··· Records for processing

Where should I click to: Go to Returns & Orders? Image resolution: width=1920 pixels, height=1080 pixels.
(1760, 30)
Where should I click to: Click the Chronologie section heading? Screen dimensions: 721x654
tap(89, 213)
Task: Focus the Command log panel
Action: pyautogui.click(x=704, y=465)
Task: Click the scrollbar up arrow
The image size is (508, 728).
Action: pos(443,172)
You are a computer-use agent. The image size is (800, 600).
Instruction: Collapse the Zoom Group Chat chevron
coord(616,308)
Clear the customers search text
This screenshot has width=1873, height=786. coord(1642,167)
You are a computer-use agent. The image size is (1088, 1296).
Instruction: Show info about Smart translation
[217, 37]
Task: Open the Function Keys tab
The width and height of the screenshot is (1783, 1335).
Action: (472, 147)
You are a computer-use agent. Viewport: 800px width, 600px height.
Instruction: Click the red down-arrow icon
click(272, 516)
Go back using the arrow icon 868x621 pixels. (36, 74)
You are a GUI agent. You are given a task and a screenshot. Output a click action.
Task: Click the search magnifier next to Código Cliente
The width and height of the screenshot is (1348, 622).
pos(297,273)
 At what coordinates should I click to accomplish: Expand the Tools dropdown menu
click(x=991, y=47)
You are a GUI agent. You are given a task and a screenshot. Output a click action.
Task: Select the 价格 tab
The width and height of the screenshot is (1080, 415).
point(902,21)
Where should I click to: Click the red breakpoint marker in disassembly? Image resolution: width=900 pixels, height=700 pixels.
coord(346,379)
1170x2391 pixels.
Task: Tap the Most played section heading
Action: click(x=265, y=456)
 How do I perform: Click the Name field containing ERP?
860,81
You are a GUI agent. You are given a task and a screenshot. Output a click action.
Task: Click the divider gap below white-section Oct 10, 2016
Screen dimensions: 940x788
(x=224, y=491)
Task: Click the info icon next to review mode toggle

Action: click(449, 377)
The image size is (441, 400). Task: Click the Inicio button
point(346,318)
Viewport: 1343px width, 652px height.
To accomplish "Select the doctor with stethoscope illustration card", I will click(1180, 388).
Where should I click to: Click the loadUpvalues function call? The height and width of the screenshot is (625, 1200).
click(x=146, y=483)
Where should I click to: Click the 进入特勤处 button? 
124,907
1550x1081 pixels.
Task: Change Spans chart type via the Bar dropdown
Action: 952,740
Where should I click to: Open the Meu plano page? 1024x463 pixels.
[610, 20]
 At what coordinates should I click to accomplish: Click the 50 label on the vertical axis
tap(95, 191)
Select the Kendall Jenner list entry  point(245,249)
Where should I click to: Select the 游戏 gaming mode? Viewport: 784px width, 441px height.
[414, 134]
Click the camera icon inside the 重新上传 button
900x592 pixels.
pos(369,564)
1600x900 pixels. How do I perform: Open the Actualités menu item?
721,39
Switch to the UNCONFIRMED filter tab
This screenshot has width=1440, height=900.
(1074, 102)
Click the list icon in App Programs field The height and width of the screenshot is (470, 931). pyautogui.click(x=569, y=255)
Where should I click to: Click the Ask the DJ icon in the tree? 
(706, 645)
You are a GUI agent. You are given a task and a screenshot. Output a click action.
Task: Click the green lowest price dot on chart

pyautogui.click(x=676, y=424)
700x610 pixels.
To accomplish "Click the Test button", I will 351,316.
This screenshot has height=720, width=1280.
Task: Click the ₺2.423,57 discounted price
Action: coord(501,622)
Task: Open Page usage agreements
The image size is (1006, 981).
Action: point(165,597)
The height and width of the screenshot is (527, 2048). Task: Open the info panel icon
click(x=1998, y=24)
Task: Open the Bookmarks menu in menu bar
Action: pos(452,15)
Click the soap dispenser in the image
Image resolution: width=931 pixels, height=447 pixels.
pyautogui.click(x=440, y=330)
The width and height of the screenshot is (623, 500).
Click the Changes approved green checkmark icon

······

• **Work to complete**: For every entry above, give it back exactly as written.

• **Solution to this problem**:
Where should I click to: Go to Returns & Orders? Image resolution: width=1920 pixels, height=1080 pixels.
(1760, 30)
Where should I click to: Click the Chronologie section heading? Screen dimensions: 721x654
tap(89, 213)
Task: Focus the Command log panel
Action: pyautogui.click(x=704, y=465)
Task: Click the scrollbar up arrow
The image size is (508, 728).
Action: pos(443,172)
You are a computer-use agent. The image size is (800, 600).
Instruction: Collapse the Zoom Group Chat chevron
coord(616,308)
Clear the customers search text
This screenshot has width=1873, height=786. coord(1642,167)
You are a computer-use agent. The image size is (1088, 1296).
Instruction: Show info about Smart translation
[217, 37]
Task: Open the Function Keys tab
The width and height of the screenshot is (1783, 1335).
Action: (472, 147)
You are a computer-use agent. Viewport: 800px width, 600px height.
Instruction: Click the red down-arrow icon
click(272, 516)
Go back using the arrow icon 868x621 pixels. (36, 74)
You are a GUI agent. You are given a task and a screenshot. Output a click action.
Task: Click the search magnifier next to Código Cliente
The width and height of the screenshot is (1348, 622).
pos(297,273)
 At what coordinates should I click to accomplish: Expand the Tools dropdown menu
click(x=991, y=47)
You are a GUI agent. You are given a task and a screenshot. Output a click action.
Task: Select the 价格 tab
The width and height of the screenshot is (1080, 415).
point(902,21)
Where should I click to: Click the red breakpoint marker in disassembly? Image resolution: width=900 pixels, height=700 pixels.
coord(346,379)
1170x2391 pixels.
Task: Tap the Most played section heading
Action: click(x=265, y=456)
 How do I perform: Click the Name field containing ERP?
860,81
You are a GUI agent. You are given a task and a screenshot. Output a click action.
Task: Click the divider gap below white-section Oct 10, 2016
Screen dimensions: 940x788
(x=224, y=491)
Task: Click the info icon next to review mode toggle

Action: click(449, 377)
The image size is (441, 400). Task: Click the Inicio button
point(346,318)
Viewport: 1343px width, 652px height.
To accomplish "Select the doctor with stethoscope illustration card", I will click(1180, 388).
Where should I click to: Click the loadUpvalues function call? The height and width of the screenshot is (625, 1200).
click(x=146, y=483)
Where should I click to: Click the 进入特勤处 button? 
124,907
1550x1081 pixels.
Task: Change Spans chart type via the Bar dropdown
Action: 952,740
Where should I click to: Open the Meu plano page? 1024x463 pixels.
[610, 20]
 At what coordinates should I click to accomplish: Click the 50 label on the vertical axis
tap(95, 191)
Select the Kendall Jenner list entry  point(245,249)
Where should I click to: Select the 游戏 gaming mode? Viewport: 784px width, 441px height.
[414, 134]
Click the camera icon inside the 重新上传 button
900x592 pixels.
pos(369,564)
1600x900 pixels. How do I perform: Open the Actualités menu item?
721,39
Switch to the UNCONFIRMED filter tab
This screenshot has width=1440, height=900.
(1074, 102)
Click the list icon in App Programs field The height and width of the screenshot is (470, 931). pyautogui.click(x=569, y=255)
Where should I click to: Click the Ask the DJ icon in the tree? 
(706, 645)
You are a GUI agent. You are given a task and a screenshot. Output a click action.
Task: Click the green lowest price dot on chart

pyautogui.click(x=676, y=424)
700x610 pixels.
To accomplish "Click the Test button", I will 351,316.
This screenshot has height=720, width=1280.
Task: Click the ₺2.423,57 discounted price
Action: coord(501,622)
Task: Open Page usage agreements
The image size is (1006, 981).
Action: point(165,597)
The height and width of the screenshot is (527, 2048). Task: Open the info panel icon
click(x=1998, y=24)
Task: Open the Bookmarks menu in menu bar
Action: pos(452,15)
Click the soap dispenser in the image
Image resolution: width=931 pixels, height=447 pixels.
pyautogui.click(x=440, y=330)
The width and height of the screenshot is (623, 500).
Click the Changes approved green checkmark icon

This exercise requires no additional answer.